While more artists are interested in licensing now, the bar has been raised a bit since I started and certainly since the industry started. The expectations from the manufacturers is much higher – the amount of art they expect to see, turnaround times, size and “value” of a deal (likely amount of $ you will make), computer skills and support… all of that has changed. An artist has to have a larger skill set now than even 5 years ago to really make a living in art licensing.  There is a belief that SURTEX and the Licensing Expo are going to be flooded with artists, so many are coming into the business.  I have heard this for a few years but haven’t seen it happen.  While the shows grow a bit each year, they are no where near the pre-2008 exhibitor numbers.   The fact of the matter is people will be interested, some will try, some will do.

It’s what YOU DO that matters.  Blaming people for talking about a way to make a living is pretty much using them or setting them up as an excuse for your results…

Do I blog, write, teach and coach because I make a lot more money doing these things than licensing my art?

Let’s put this rumor to bed right now: NO.  I have heard more than a dozen artists ask if they can “only make it as an artist if they teach”.. they have the impression that the only artists making money are the artists teaching other artists things.  I can’t tell you about anyone else, but I make 70-75% of my income licensing my art.  I do this side of things – the education – because I love it and it adds to my business. (While I offer a lot of information for free, I am not to the point of being able to do this out of the goodness of my heart.  There are a lot of expenses in systems, websites and more – let alone time – that goes into it.)

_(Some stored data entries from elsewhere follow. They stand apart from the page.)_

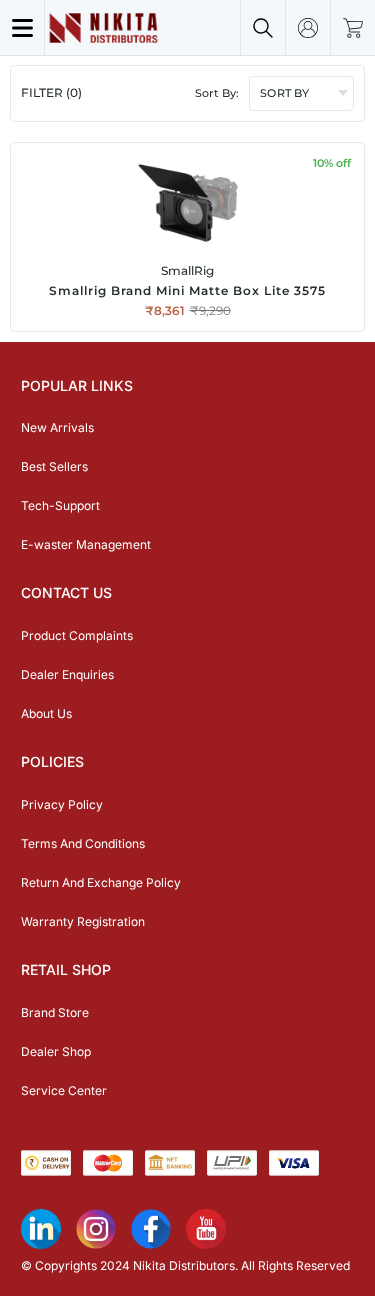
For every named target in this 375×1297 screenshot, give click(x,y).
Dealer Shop (56, 1051)
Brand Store (55, 1012)
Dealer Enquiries (67, 674)
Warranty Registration (83, 921)
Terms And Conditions (83, 843)
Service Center (64, 1090)
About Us (46, 713)
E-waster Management (86, 544)
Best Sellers (54, 466)
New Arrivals (57, 427)
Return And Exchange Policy (101, 882)
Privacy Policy (62, 804)
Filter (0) (51, 92)
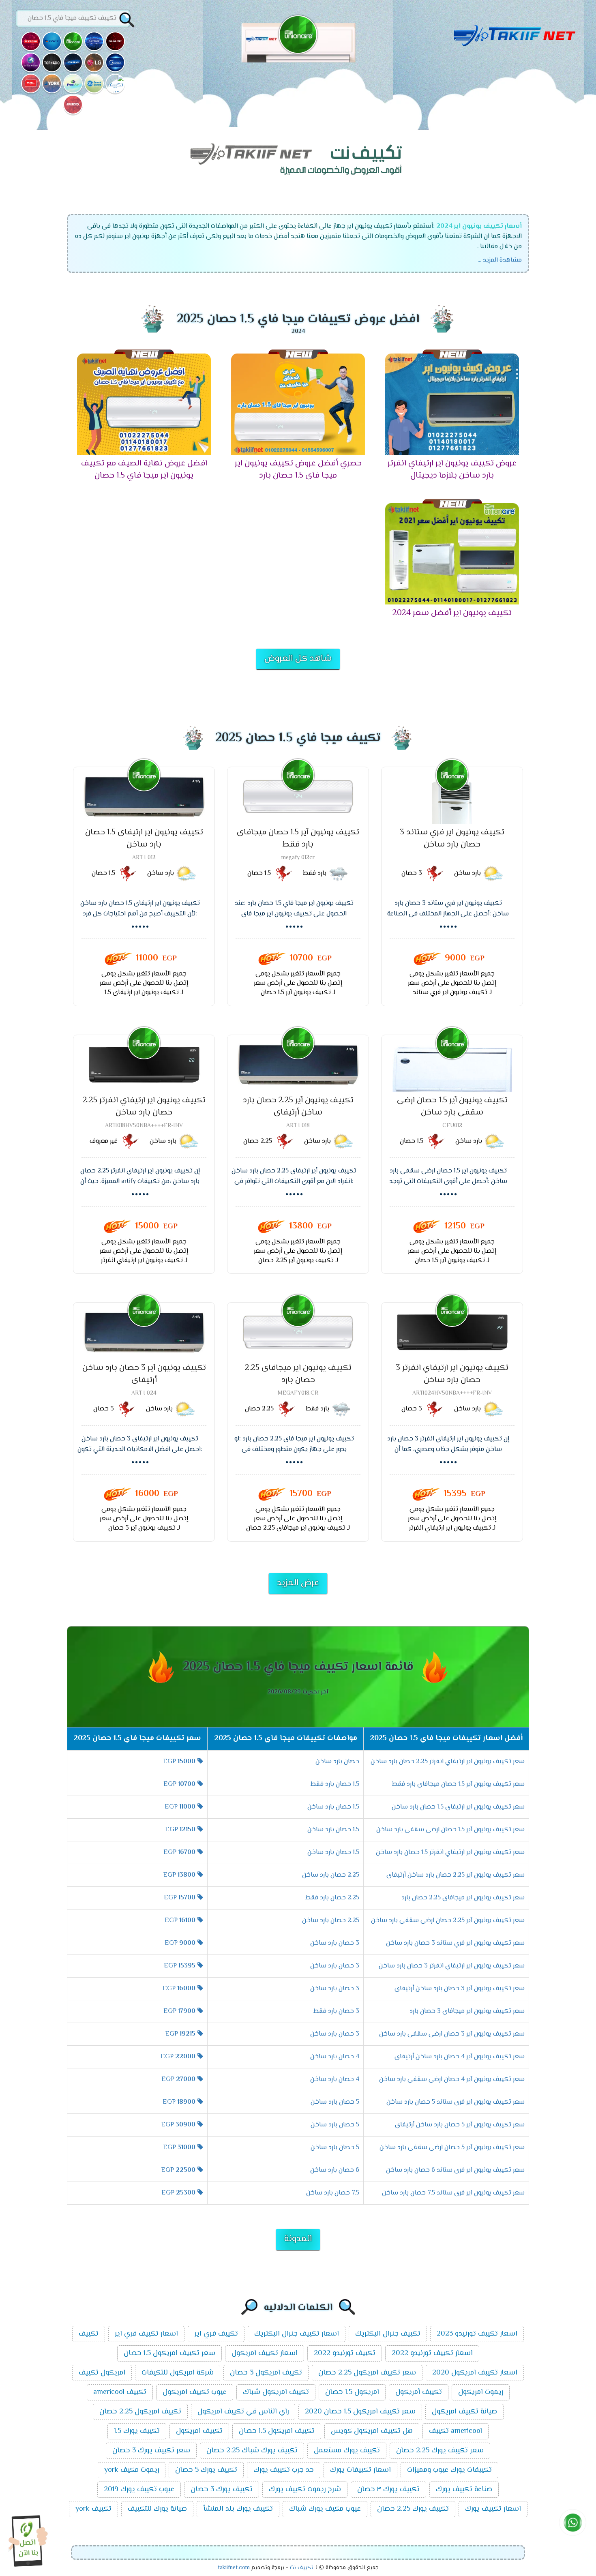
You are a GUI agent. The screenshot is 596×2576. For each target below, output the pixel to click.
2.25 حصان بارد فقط (332, 1898)
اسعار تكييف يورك (493, 2509)
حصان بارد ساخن (337, 1762)
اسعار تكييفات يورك (360, 2470)
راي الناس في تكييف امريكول (243, 2411)
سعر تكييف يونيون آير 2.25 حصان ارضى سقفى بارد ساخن (448, 1921)
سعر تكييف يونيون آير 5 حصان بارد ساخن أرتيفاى (460, 2125)
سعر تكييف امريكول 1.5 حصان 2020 (360, 2411)
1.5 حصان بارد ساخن (333, 1807)
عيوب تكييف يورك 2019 (139, 2489)
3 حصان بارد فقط (336, 2011)
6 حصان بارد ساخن (334, 2170)
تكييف (89, 2334)
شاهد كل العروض (298, 659)
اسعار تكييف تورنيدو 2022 (432, 2353)
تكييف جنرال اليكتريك (387, 2334)
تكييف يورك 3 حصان (222, 2489)
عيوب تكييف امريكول (195, 2392)
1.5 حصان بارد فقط (335, 1784)
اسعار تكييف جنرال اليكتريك (296, 2334)
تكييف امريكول (199, 2431)
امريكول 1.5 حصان (352, 2392)
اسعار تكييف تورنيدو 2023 (477, 2334)
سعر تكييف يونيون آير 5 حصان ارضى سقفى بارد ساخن (452, 2148)
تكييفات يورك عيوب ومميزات (449, 2470)
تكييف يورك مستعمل (347, 2450)
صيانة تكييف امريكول (464, 2411)
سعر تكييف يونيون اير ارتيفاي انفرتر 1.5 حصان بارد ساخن (450, 1852)
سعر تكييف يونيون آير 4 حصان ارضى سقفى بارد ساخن (452, 2080)
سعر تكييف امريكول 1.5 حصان (169, 2353)
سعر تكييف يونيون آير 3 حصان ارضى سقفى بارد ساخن (452, 2034)
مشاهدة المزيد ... (500, 260)
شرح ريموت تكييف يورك (305, 2489)
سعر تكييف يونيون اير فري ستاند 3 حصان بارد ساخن (455, 1943)
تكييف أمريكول (418, 2392)
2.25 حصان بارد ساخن (330, 1875)
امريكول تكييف (102, 2373)
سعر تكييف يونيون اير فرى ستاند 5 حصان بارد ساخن (455, 2102)
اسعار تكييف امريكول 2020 (474, 2373)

I now feel like I’m taking you on a tour of the winding roads of my mind to get to the crux of the matter – why I decided to give an over-haul… (you will see changes across all the websites and products in the coming months – our girl is retiring!)

Instead of just saying “I teach about art licensing” – I’ve brought things into more focus.  After 6 years I know what I do and don’t want to do and what I’m better or worse at.  I don’t like to judge people’s portfolios – I leave portfolio reviews to others. (Paul Brent is amazing at this!  I think I don’t want to do it because if I looked today at the art I had when I started I would say “you’ll never make it in this business” – but I am!)

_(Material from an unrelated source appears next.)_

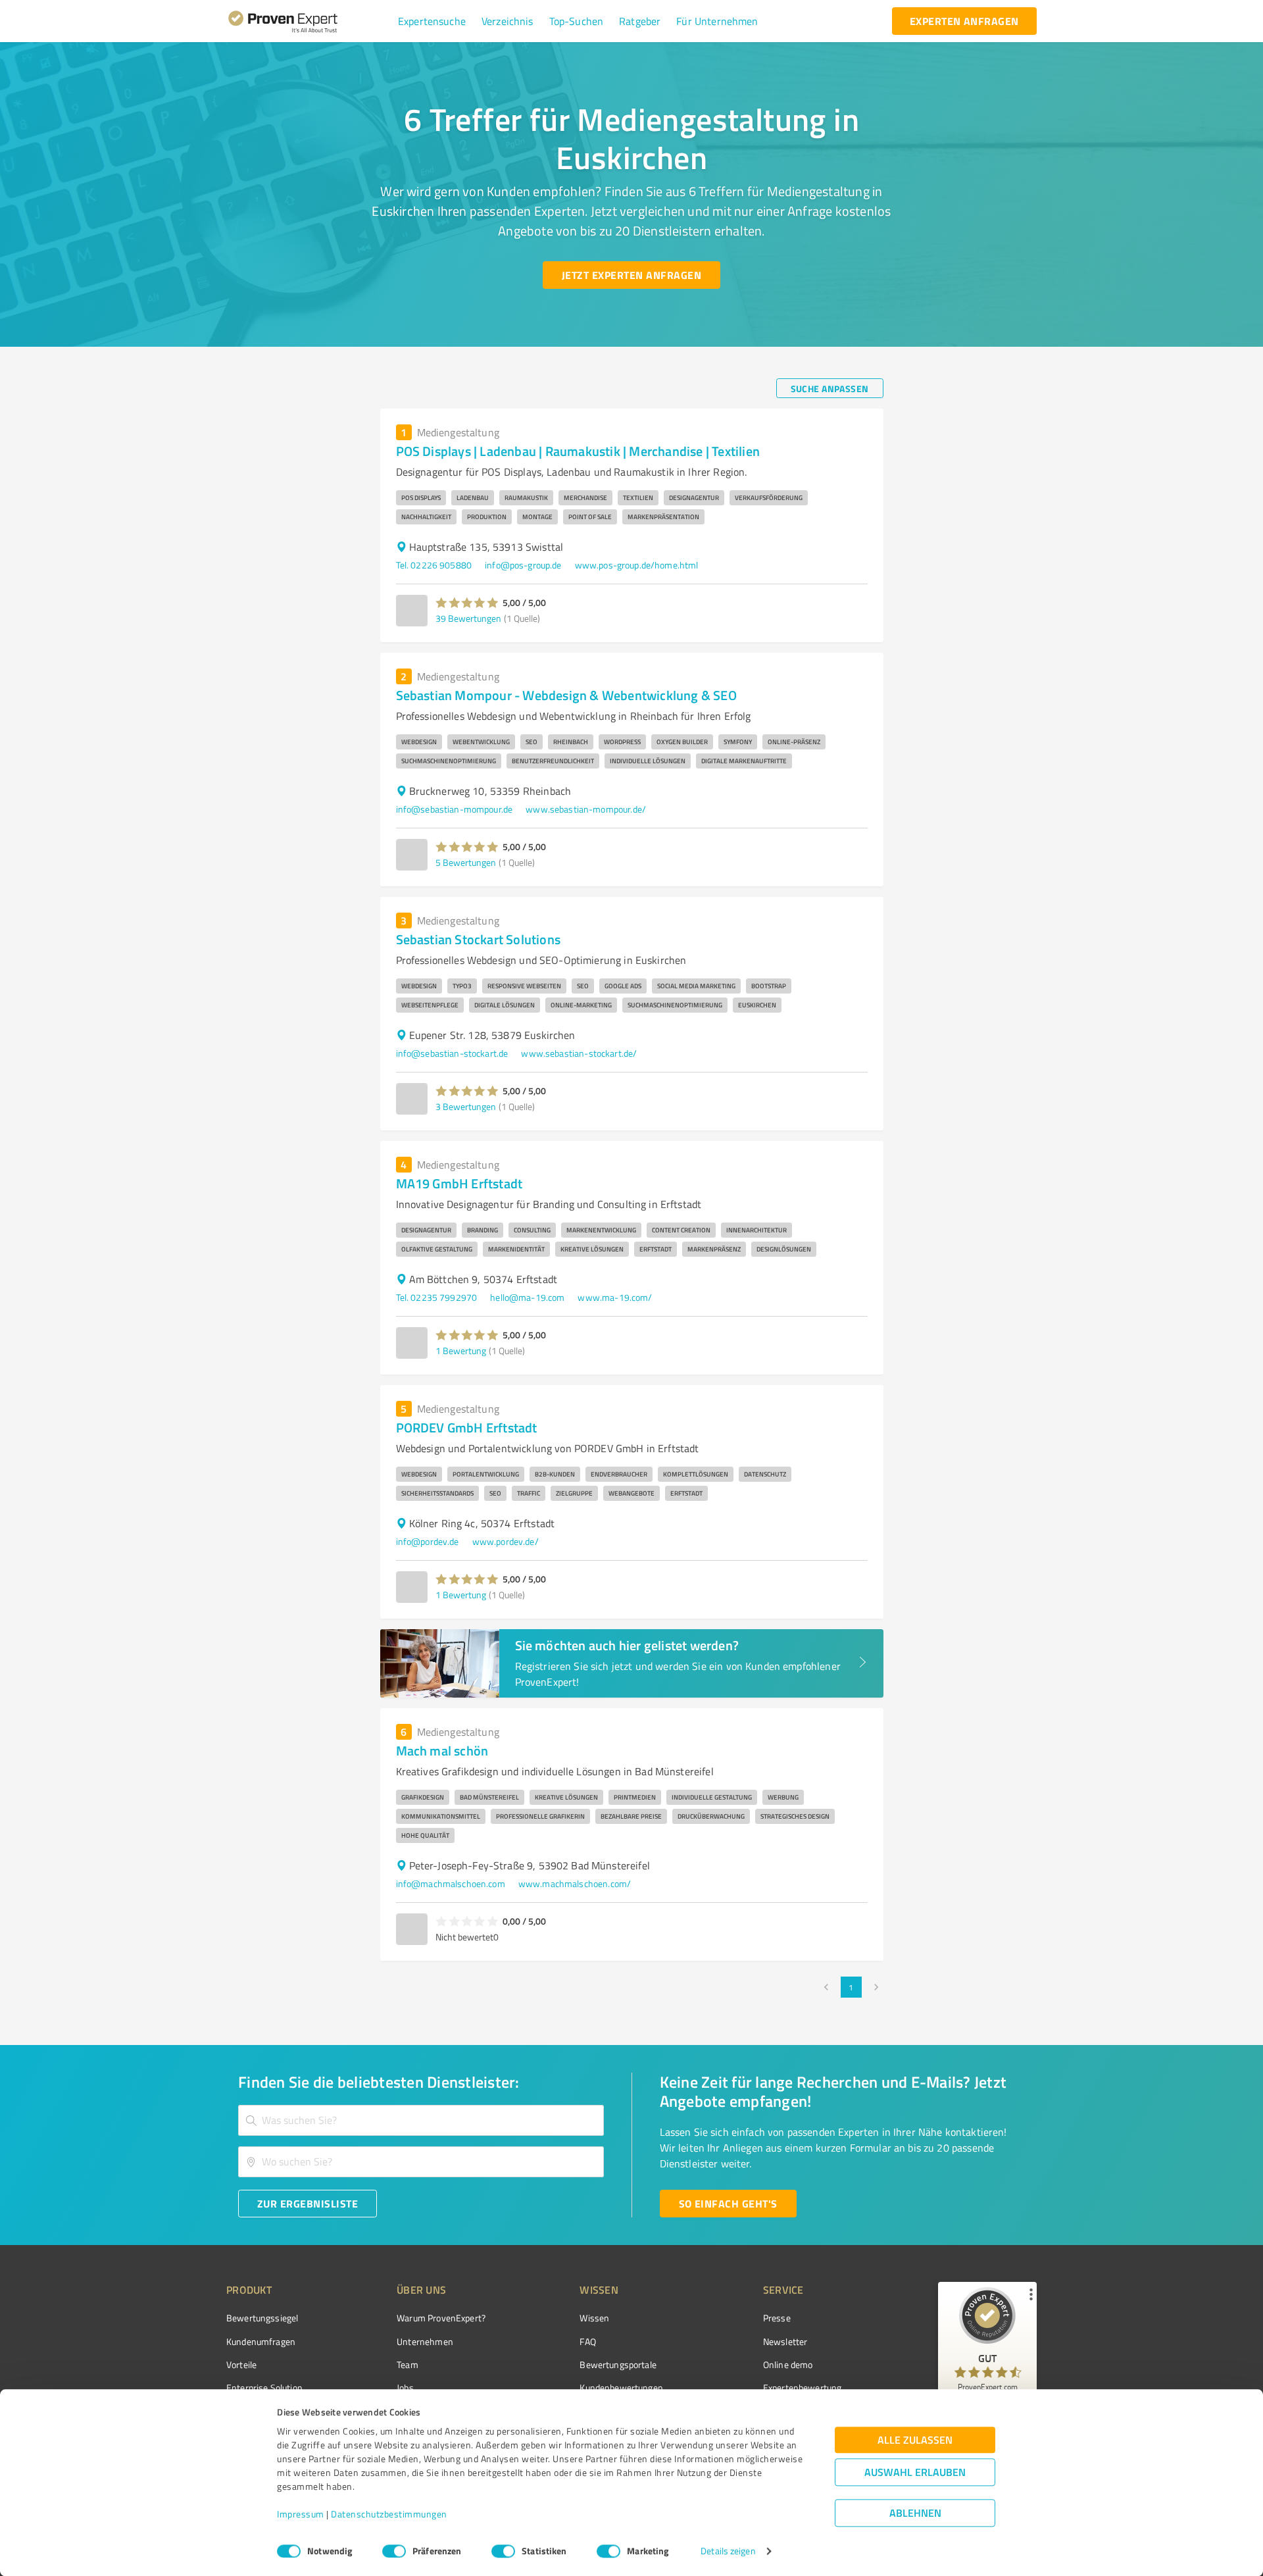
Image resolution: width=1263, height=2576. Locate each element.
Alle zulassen (915, 2440)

This is what I do: I help artists succeed in art licensing by bridging the gap between creativity and business.

My passion and strength lies in teaching the business skills, mindsets and actions artists can take to build their portfolio for art licensing, make connections and market their art.  I believe that YOU have the creativity and I can help you package it for licensing then teach you the business skills you need to give it a go.

It’s been an amazing 6 years and I can only imagine what the next 6 will look like… thanks for coming along for the ride!

I hope  you like the new look and feel of the website.  Look for new and updated ways to learn in future months.  My favorite page – which is new to this version of the website – is the  FAQ page that gives the Who, What, Where, Why, How & How Much of Art Licensing – inspired by the blog post I did recently that really resonated with a lot of artists.  I wanted to make sure the information was always front and center for whoever was looking and not buried within the 1,002 posts I’ve done to date on this blog!